== GIVEN DATA ==
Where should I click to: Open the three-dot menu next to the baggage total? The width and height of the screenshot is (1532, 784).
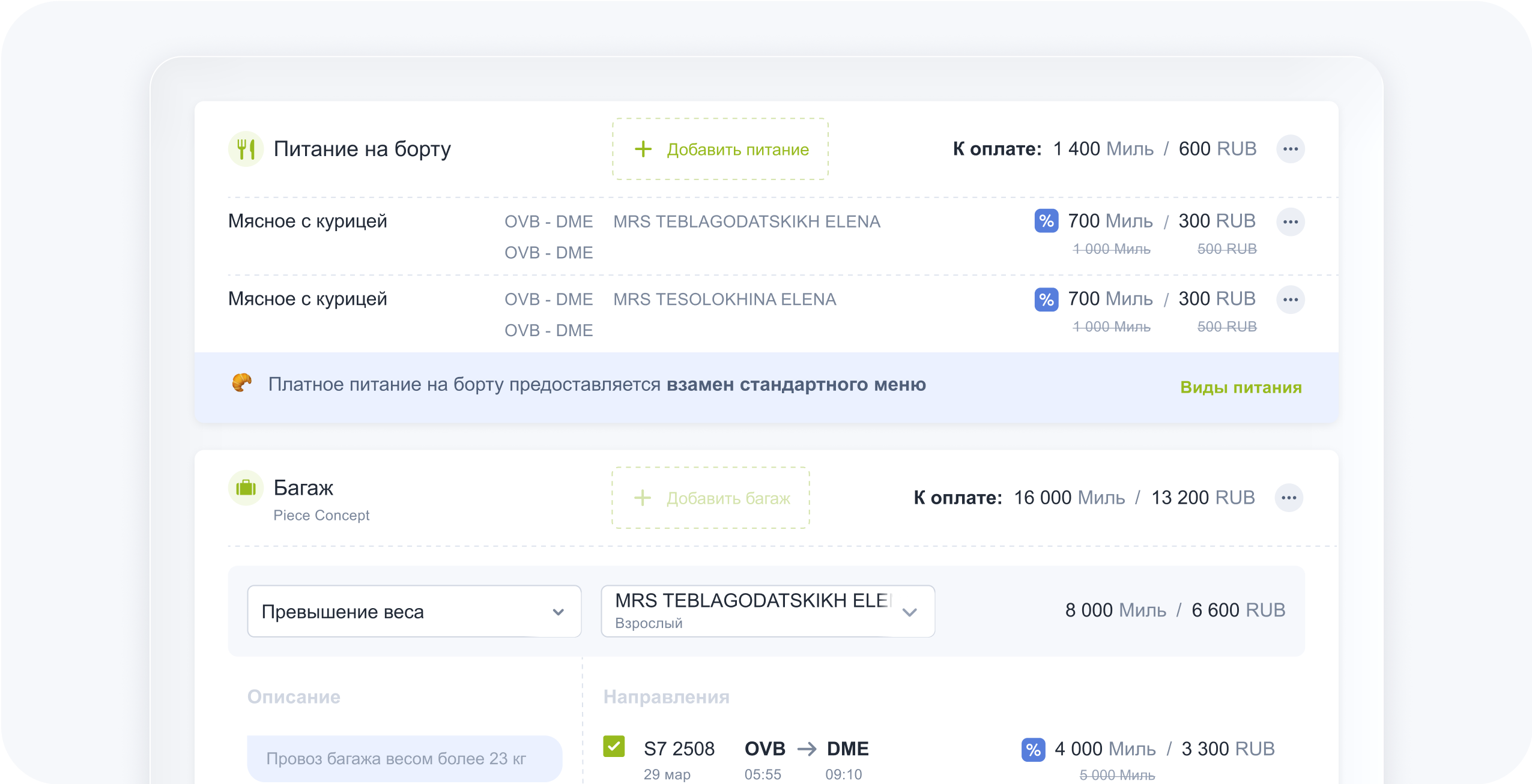pyautogui.click(x=1289, y=498)
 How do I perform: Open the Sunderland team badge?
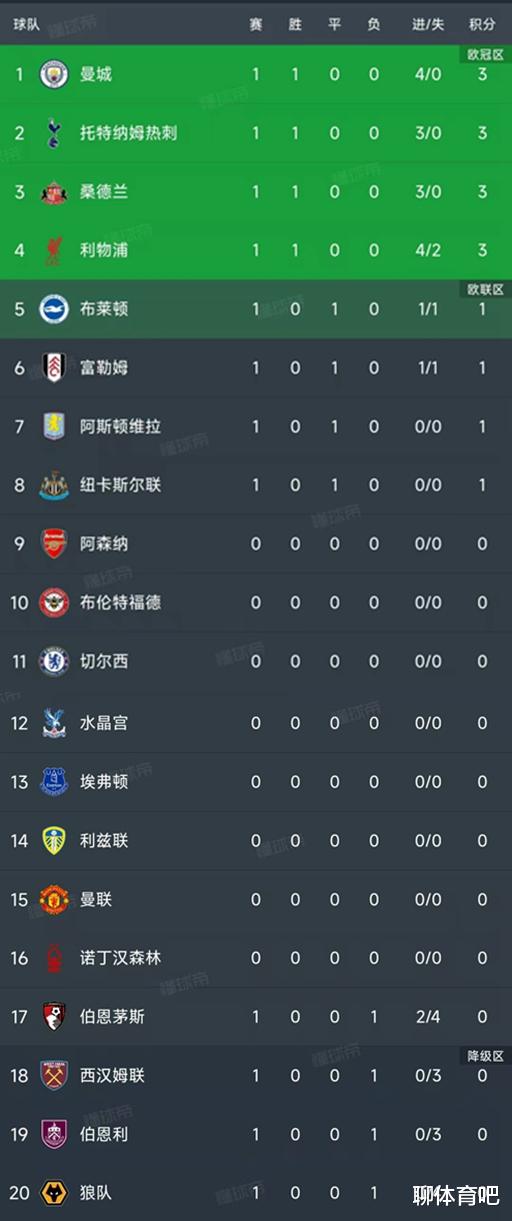click(53, 192)
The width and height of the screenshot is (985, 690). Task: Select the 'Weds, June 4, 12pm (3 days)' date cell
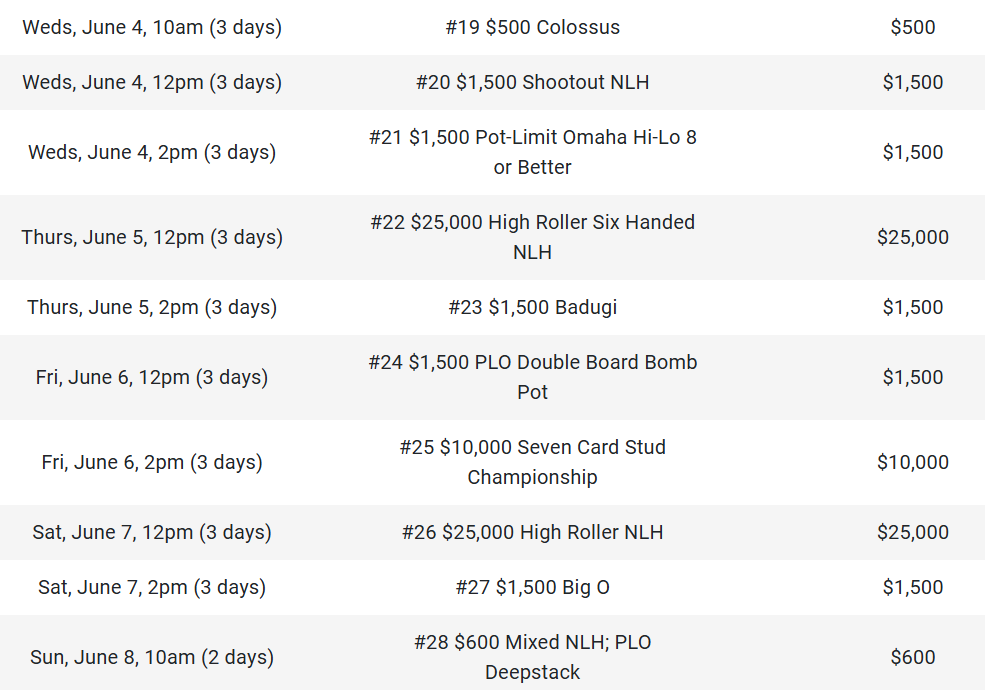(152, 82)
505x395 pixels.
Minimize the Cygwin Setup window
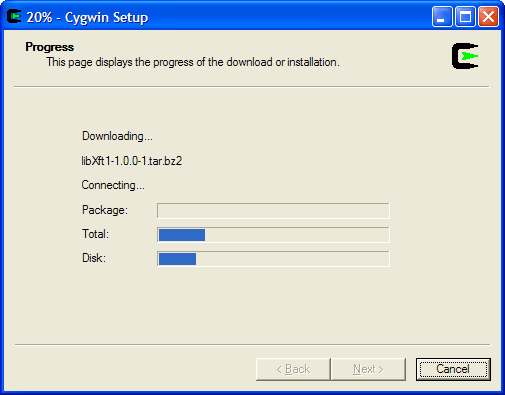pyautogui.click(x=442, y=16)
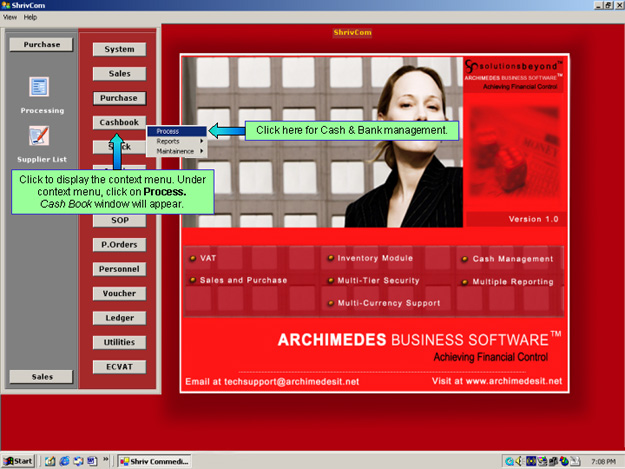The width and height of the screenshot is (625, 469).
Task: Open the P.Orders module
Action: 119,244
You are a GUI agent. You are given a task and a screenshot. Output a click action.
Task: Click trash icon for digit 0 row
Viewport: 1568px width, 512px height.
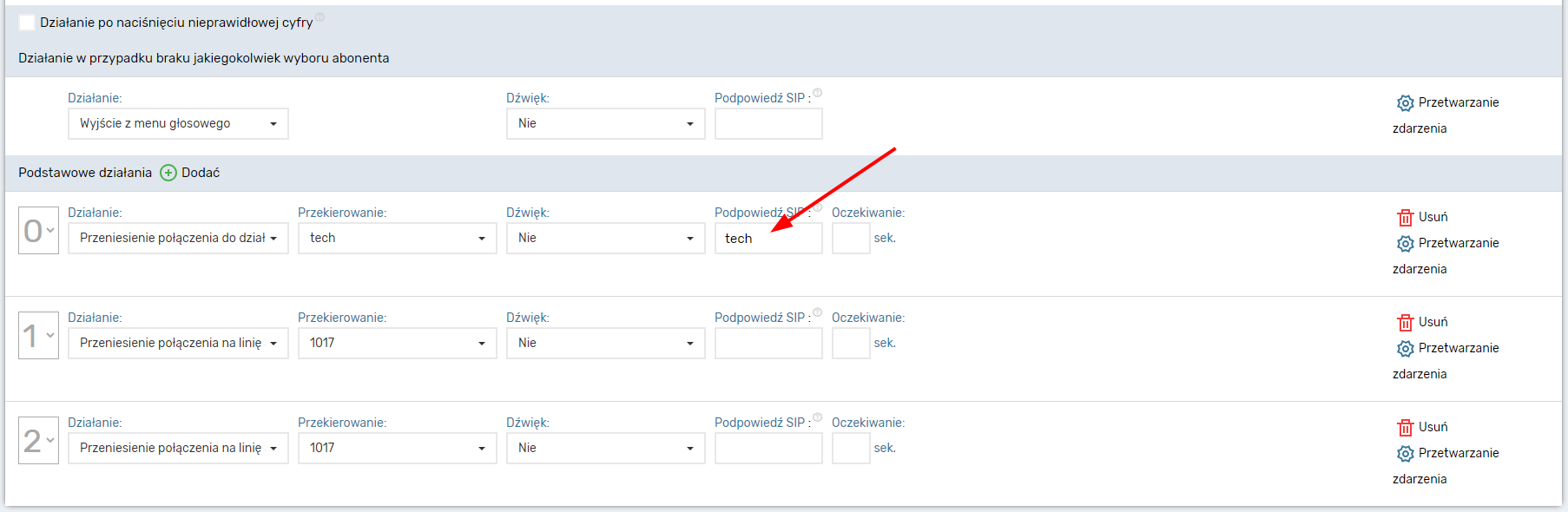point(1405,217)
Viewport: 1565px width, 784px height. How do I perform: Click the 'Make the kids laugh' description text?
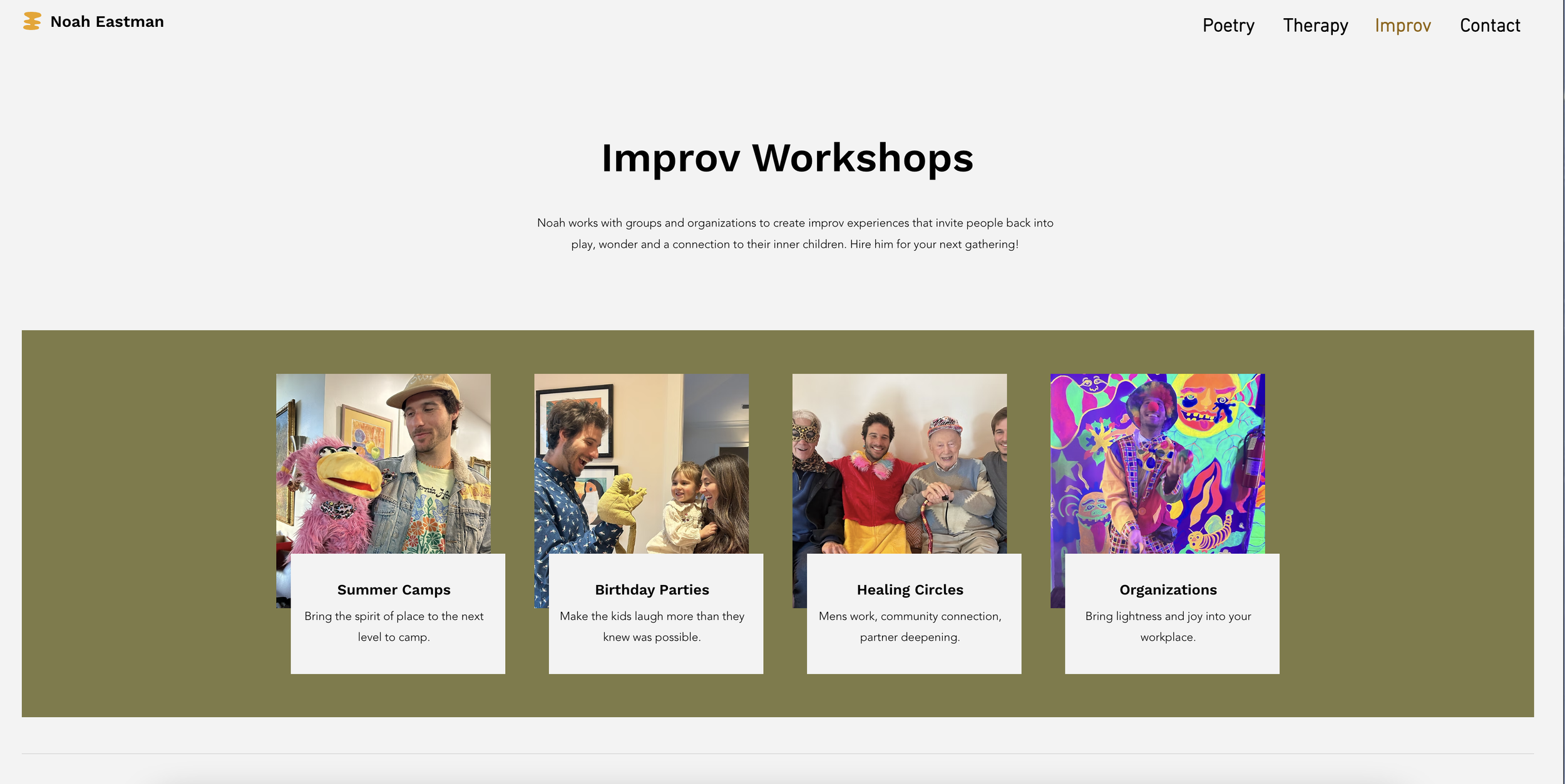click(x=652, y=626)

== WHAT YOU ARE ASKED TO DO ==
Copy out the lines above with each "How do I perform" replaced by "How can I carry out" and nothing else changed. Leave out the pictures.

== FINISHED TASK ==
Where should I click to: Open the three-dot menu next to the baggage total? The width and height of the screenshot is (1532, 784).
pyautogui.click(x=1289, y=498)
 How can I carry out: Open the Sunderland team badge?
click(53, 192)
The width and height of the screenshot is (985, 690). Task: Select the 'Weds, June 4, 12pm (3 days)' date cell
(152, 82)
505x395 pixels.
Minimize the Cygwin Setup window
pyautogui.click(x=442, y=16)
The width and height of the screenshot is (625, 469).
Task: Open the P.Orders module
Action: 119,244
You are a GUI agent. You are given a task and a screenshot. Output a click action.
Task: Click trash icon for digit 0 row
Viewport: 1568px width, 512px height.
point(1405,217)
Viewport: 1565px width, 784px height. How can I carry out: Click the 'Make the kids laugh' description text?
click(x=652, y=626)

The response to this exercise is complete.